The Square is an extremely engaging documentary that puts you right in the middle of Cairo’s Tahrir Square during the first 2 years of the still unfolding Egyptian revolution. It follows a handful of young revolutionaries as they and their vast herd of comrades take over the square, oust their President, elect another and then get rid of him. Directed by Egyptian-American filmmaker Jehane Noujaim (Control Room), the film centers on the experiences of 4 different people who were living through the upheaval and have very different perspectives on their country: Ahmed Hassan, a young working-class Egyptian and the film’s narrator; expat actor Khalid Abdalla who starred in The Kite Runner and whose good English and notoriety make him attractive to Western media; Muslim Brotherhood member Magdy Ashour, who was tortured by Mubarak’s thugs; and singer Ramy Essam, whose revolutionary songs stir the crowd.

Her

Her is really all about him, him being Theodore Twombly (Joaquin Phoenix) who falls in love with his personalized operating system named Samantha (Scarlett Johansson). If this sounds a bit weird, it is, but only for a bit. In this film set in the very near future, true love is as elusive as ever, and a new technology allows people to become intimately entwined with their computers’ operating systems. Lonely Theodore is still recovering from breaking up with his wife (Rooney Mara) and isn’t having a lot of success in the dating world, so when Samantha enters his life through an earpiece and a mic, her ability to see and appreciate him is incredibly attractive.

August: Osage County

In the battle of Meryl vs Julia, who will chew more scenery?

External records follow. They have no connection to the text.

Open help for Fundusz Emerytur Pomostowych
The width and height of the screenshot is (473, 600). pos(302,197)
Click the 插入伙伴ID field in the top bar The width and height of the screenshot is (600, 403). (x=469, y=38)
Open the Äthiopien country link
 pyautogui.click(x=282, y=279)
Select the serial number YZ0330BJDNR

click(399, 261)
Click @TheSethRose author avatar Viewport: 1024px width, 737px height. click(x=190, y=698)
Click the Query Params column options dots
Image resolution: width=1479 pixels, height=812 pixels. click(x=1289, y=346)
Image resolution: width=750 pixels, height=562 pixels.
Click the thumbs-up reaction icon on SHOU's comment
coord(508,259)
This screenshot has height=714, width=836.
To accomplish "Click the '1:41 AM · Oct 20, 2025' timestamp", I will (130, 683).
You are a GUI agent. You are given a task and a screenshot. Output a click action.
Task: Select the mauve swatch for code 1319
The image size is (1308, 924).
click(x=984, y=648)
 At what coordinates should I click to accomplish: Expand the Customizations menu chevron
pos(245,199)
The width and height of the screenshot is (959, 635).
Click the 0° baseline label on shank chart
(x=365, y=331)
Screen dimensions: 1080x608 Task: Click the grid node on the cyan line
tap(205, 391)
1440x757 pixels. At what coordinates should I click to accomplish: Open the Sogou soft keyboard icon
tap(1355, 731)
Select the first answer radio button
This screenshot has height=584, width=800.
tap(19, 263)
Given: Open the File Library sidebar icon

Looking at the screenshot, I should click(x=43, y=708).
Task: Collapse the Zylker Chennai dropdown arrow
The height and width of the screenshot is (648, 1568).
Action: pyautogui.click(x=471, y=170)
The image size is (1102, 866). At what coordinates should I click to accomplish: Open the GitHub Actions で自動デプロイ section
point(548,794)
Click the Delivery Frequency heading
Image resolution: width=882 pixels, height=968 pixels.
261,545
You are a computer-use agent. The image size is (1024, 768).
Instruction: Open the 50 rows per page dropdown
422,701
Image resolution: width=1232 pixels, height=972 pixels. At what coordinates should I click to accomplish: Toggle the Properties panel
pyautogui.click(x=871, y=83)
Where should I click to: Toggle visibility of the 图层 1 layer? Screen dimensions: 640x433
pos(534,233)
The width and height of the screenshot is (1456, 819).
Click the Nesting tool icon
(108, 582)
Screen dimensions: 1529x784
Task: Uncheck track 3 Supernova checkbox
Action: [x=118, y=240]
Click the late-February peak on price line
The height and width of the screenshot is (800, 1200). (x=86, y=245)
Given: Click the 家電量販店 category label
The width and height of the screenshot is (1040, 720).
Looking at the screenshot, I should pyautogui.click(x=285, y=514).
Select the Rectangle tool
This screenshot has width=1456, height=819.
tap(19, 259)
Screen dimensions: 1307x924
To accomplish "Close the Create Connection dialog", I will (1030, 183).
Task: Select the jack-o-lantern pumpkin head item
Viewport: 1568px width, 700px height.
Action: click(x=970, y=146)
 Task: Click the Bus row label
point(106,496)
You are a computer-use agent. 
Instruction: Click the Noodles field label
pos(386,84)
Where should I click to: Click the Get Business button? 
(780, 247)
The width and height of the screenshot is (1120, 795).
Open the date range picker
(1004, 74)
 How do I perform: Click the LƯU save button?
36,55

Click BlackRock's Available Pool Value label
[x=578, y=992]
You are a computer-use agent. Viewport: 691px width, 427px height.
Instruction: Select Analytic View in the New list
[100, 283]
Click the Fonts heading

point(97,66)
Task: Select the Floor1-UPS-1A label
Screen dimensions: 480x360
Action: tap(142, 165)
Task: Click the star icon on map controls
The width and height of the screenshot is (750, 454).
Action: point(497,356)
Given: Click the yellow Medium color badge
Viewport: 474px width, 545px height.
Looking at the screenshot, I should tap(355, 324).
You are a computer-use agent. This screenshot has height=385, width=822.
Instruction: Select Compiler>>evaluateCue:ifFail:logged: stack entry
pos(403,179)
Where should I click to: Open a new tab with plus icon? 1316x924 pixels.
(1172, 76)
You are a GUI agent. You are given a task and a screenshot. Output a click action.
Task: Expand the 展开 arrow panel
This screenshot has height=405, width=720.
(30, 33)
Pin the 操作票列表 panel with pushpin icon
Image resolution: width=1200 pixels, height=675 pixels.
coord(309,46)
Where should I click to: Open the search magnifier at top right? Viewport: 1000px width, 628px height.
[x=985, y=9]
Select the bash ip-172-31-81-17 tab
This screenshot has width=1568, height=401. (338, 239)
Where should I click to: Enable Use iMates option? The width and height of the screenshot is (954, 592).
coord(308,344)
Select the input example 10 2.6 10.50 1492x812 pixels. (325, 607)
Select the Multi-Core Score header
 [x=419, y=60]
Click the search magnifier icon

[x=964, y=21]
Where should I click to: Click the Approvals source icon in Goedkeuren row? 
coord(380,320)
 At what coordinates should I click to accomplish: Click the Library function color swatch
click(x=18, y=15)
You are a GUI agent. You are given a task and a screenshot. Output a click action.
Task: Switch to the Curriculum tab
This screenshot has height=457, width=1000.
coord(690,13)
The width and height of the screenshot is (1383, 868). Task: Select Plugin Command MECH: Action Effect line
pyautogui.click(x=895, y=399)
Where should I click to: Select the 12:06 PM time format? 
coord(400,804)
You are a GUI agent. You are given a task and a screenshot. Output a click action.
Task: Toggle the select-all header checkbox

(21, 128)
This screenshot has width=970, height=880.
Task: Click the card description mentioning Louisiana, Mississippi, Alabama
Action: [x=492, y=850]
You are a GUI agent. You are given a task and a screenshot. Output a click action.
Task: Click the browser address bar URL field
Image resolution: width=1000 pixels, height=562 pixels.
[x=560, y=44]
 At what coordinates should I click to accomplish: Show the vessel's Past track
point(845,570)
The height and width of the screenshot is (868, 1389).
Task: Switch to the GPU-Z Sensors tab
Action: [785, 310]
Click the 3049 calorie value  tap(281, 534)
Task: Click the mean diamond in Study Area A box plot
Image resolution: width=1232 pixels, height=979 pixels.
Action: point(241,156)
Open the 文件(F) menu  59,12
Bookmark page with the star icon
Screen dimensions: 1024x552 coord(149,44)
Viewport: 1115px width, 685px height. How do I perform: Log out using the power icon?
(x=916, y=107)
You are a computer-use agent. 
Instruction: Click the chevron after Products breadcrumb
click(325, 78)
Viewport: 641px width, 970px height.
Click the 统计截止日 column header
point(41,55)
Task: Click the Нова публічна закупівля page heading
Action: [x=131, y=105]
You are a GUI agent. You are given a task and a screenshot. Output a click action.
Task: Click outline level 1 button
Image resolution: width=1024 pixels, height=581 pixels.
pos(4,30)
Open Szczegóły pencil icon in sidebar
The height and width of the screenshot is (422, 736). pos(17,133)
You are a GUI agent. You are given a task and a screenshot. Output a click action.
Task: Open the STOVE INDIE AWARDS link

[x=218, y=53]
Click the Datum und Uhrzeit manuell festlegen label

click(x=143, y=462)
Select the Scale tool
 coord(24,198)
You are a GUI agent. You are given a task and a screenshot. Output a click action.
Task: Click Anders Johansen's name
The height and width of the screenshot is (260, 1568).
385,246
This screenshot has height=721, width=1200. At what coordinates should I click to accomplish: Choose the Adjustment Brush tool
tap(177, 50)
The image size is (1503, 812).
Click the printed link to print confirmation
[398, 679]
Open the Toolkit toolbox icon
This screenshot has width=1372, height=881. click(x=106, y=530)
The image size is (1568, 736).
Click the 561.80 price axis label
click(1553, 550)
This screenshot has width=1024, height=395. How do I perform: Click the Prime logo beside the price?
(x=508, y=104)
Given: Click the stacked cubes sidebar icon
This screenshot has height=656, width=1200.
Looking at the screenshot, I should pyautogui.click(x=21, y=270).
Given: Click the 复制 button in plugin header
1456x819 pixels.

August: Osage County pits them against each other as the drug addicted Mom versus the only person in her large extended family capable of taking her on. Based on a stage play of the same name, it is a star-studded dramedy about what must be the most dysfunctional family in the state of Oklahoma all coming together after a tragedy. None of them want to be there, and I started to feel the same way, but stuck with it because it’s one of those acting slugfests you just have to see through.

The Wolf of Wall Street

Martin Scorsese’s latest film The Wolf of Wall Street is basically three hours of sex and drugs and pure unadulterated greed. It is another “based on a true story” flick, only this one is all about one truly despicable guy and his equally morally deficient friends and family. Sure, the “wolf” is played by Leonardo DiCaprio, who does all he can to make the greedy jerk human, but at the end of the day, it is a relentlessly long slog through a lot of pretty unsexy sex fed by a veritable pharmacy full of Quaaludes, coke, and top shelf alcohol. It’s a pretty underdeveloped story of a bunch of late 20th century conmen who made a killing by lying though their teeth and their years of living the “high” life in every sense of the word.